I want to get myself a set of hot rollers that I can take with me to photoshoots. I want something that can be cleaned of hair care products easilly, and gets hot enough. I have seen some brands that look okay, but the barell of the hot roller isn't hollow, and you need these huge clips to go over it. I have been told by many people to avoid these. Can you recommend anything else?

Thanks for you help!


----------



## Nicholyse (May 26, 2007)

Well, I know there are a lot of ceramics out there, but my MIL uses Caruso steam rollers every morning and has for more than 20 years. And I have to say... it lasts days for her and it looks fabulous. I will be purchasing some as soon as I have the money. It is also a small warming set (one at a time) so it would be easy to take along. Good luck!


----------



## Aprill (May 26, 2007)

Caruso rollers are the best


----------



## PT-BC99 (May 27, 2007)

I have to agree with the other posters, Caruso makes the best I've ever used.


----------



## Humeira (Sep 3, 2008)

I am looking for good hot rollers as well I dont know which one to get? I am really confused ..coz canair and hot tools have the ones where all the rollers just get heated at the same time. And caruso rollers you have to heat one by one? am i right? plz somebody help me


----------



## BeachBarbie (Sep 3, 2008)

i have a set of Remington hot rollers and i hate them. they have a big clip for each roller that also gets hot to lock in the curl twice as fast, but it makes each roller so heavy that it ruins the whole curling process since it causes each curled section to flop to the wrong side. so watch how heavy they are.


----------



## Humeira (Sep 5, 2008)

oh well after reading reviews and watching videos on youtube I purchased caruso hot rollers set.

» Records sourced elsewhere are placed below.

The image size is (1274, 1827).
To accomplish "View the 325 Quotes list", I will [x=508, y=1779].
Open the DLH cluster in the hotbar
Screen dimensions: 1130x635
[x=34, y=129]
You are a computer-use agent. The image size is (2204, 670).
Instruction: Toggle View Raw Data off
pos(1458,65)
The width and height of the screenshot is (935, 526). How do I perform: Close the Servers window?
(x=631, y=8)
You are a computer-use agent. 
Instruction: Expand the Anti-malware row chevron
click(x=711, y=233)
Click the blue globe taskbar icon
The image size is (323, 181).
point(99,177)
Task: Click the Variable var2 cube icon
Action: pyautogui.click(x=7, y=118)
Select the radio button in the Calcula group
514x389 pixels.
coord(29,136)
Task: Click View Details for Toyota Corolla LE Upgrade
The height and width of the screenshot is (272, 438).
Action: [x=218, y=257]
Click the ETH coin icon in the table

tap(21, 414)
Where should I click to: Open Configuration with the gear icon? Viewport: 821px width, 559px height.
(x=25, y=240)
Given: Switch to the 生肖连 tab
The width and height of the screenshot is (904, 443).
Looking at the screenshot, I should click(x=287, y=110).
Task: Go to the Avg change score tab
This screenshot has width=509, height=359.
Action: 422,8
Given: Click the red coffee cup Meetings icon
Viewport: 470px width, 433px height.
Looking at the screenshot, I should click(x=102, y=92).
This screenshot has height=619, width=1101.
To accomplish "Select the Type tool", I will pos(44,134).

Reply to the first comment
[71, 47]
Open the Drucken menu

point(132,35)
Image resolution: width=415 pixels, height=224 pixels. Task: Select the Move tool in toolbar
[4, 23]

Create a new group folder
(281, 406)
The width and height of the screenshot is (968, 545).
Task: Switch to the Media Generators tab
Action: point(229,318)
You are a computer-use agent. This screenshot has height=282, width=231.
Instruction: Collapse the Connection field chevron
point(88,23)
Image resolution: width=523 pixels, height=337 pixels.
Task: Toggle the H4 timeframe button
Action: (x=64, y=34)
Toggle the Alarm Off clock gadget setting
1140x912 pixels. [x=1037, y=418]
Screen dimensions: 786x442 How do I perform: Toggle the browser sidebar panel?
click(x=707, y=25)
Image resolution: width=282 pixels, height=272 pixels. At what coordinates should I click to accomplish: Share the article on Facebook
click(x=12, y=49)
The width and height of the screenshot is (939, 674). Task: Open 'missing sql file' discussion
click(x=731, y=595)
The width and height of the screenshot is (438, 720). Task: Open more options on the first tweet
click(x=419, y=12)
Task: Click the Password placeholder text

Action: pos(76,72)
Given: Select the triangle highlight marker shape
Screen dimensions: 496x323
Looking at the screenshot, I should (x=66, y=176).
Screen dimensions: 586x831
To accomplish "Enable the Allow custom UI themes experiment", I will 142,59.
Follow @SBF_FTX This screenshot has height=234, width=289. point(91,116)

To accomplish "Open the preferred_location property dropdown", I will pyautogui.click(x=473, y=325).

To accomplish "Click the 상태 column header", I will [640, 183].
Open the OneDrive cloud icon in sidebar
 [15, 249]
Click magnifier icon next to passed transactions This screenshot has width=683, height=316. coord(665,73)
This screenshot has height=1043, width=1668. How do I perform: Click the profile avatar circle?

So now i am just waiting for it to arrive.

Humeira


----------



## vanilla_sky (Sep 5, 2008)

i have conair and i used to love them, but i have to say, after about 4 years they seem to loose some ability to heat up as much as they used to



i am thinking next time to maybe try some more expensive ones, and hopefully they will last for more years. the conair ones still work but they dont give such strong hold anymore.


----------



## Latsyrc (Sep 9, 2008)

I have a set of remington rollers that I love!! I just posted about them in another thread.

They don't require pins, and they heat up very quickly! The curls last all day in my hair. Here's a link: Remington All That! Wrap n' Roll Setter | H1000 | Remington-Store.com

Hope that helps!


----------